Each family is being given one bottle of 14 pills, intended to mitigate the side-effects of radioactive iodine released during a nuclear accident. In an emergency, when escape routes from the area might be too clogged to allow adequate evacuation time, state officials might issue instructions to take the pills.

It's a story that could have been borrowed from the pages of a dime-store novel, coming true for residents of Soddy-Daisy, Tenn. But government officials are surprisingly casual about the program.

The Tennessee Valley Authority, which is paying $7,500 for the first batch of tablets, says the decision does not reflect a lack of confidence in the safety of its nuclear reactors. Calling the move ''a precautionary measure,'' TVA spokesman Carl Crawford says 'there's always a chance'' of a serious nuclear accident, ''but it's very remote.''

Others, within both the nuclear industry and the antinuclear community, question whether the move will have an unintended side-effect: to lull the public into a gradual acceptance of the possibility of a nuclear accident.

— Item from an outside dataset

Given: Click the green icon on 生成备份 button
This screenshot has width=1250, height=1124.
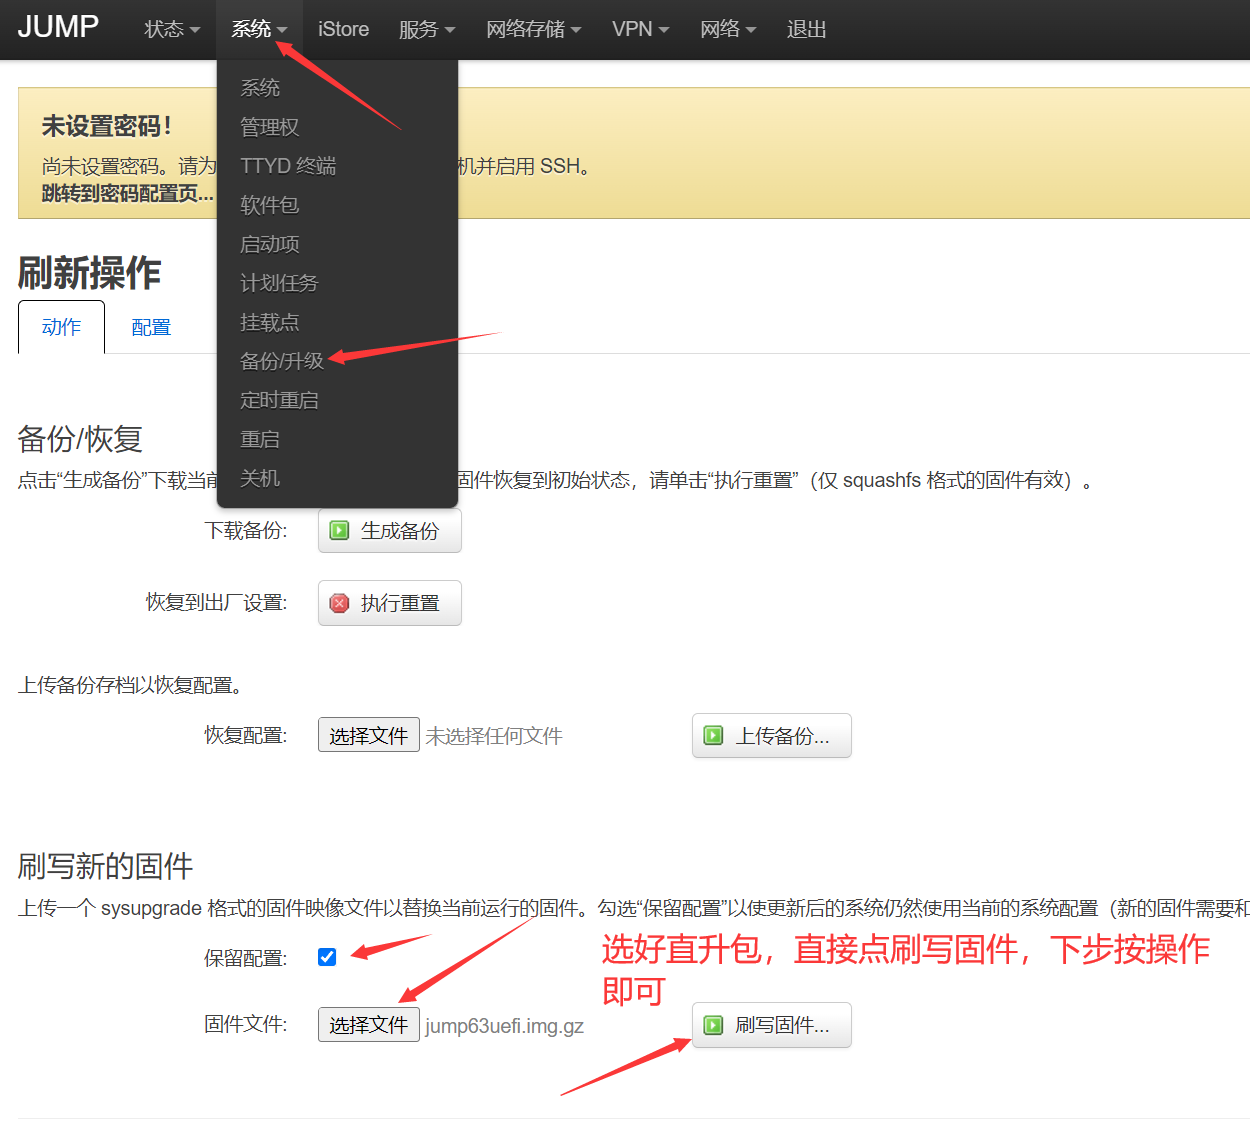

''It's meant to assuage the public's fear and lead them into a false sense of security,'' says Nate Thayer of the Clamshell Alliance, an antinuclear lobbying group. ''It's sidestepping the fact that there's no viable protection for people who live near nuclear power plants.''

David Harward of the Atomic Industrial Forum, which represents the nuclear industry, agrees that the pills could be seen as ''a solve-all.''

''There's a real possibility that people won't consider the probability of an accident,'' Mr. Harward says. Nevertheless, he says the decision was a parochial , political one, reflecting ''feelings in a particular area,'' rather than the industry as a whole.

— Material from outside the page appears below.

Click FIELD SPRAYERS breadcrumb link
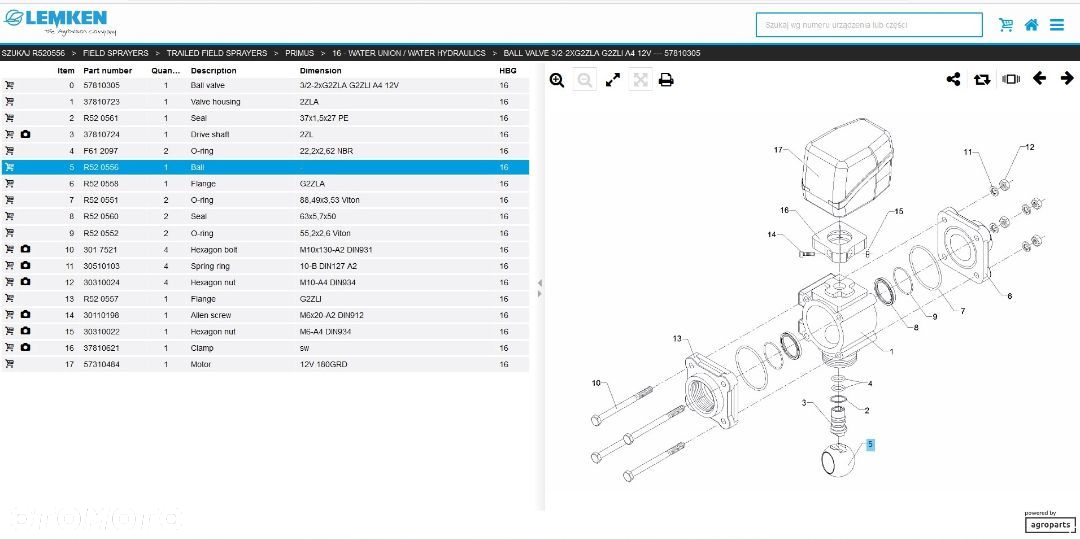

''Personally, I don't think it's needed,'' Harward says. But he adds that Great Britain stockpiles potassium iodide in strategic locations near nuclear power plants.

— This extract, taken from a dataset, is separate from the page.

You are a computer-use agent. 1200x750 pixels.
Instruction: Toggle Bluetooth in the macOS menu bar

Despite the short ''shelf life'' of the pills (they may need replacement within two years), the idea may catch on elsewhere. Anne Stringham, of the Tennessee Department of Public Health, says she anticipates the predistribution program will be implemented when the Watts Barr plant in eastern Tennessee is activated.

''It's like an oxygen mask on an airplane - you don't expect to use it, but it's there,'' she says. ''It's not intended to be a substitute for other precautions.'' As a result of recommendations made in the aftermath of the accident at the Three Mile Island plant two-and-a-half years ago, the state of Pennsylvania is also making plans to stockpile the medicine.

Two antinuclear groups, the Union of Concerned Scientists (UCS) and the Ralph Nader organization, Critical Mass, have been lobbying for the distribution of potassium iodide, not by the government but by the utility companies. The problem of creating a false sense of security near nuclear power plants ''is a genuine concern,'' says UCS staff scientist Gordon Thompson. The drug is ''not a panacea,'' he adds.

Nevertheless, UCS has been trying to persuade the FDA to sell the drug over the counter. Spokeswoman Stringham, of the Tennessee DPH says ''even in the event of accidental consumption of the whole bottle, we don't think any severe problems will occur.''

Emergency planning specialist Richard Udell of Critical Mass says ''the nuclear industry is worried that people will think, 'if you have to take a pill to be safe from a nuclear power plant, it isn't really safe.' ''

That's exactly the position taken by the Clamshell Alliance. ''Handing out pills to protect people from radioactive iodine . . . isn't dealing with the issue of the health and safety of the public,'' says Mr. Thayer. ''The only way to protect the public is to prevent a nuclear accident.''

Frank Ingram, a spokesman for the Nuclear Regulatory Commission, says the NRC , as well as the Federal Emergency Management Agency and the Food and Drug Administration, haven't reached a decision on whether to endorse potassium iodide distribution.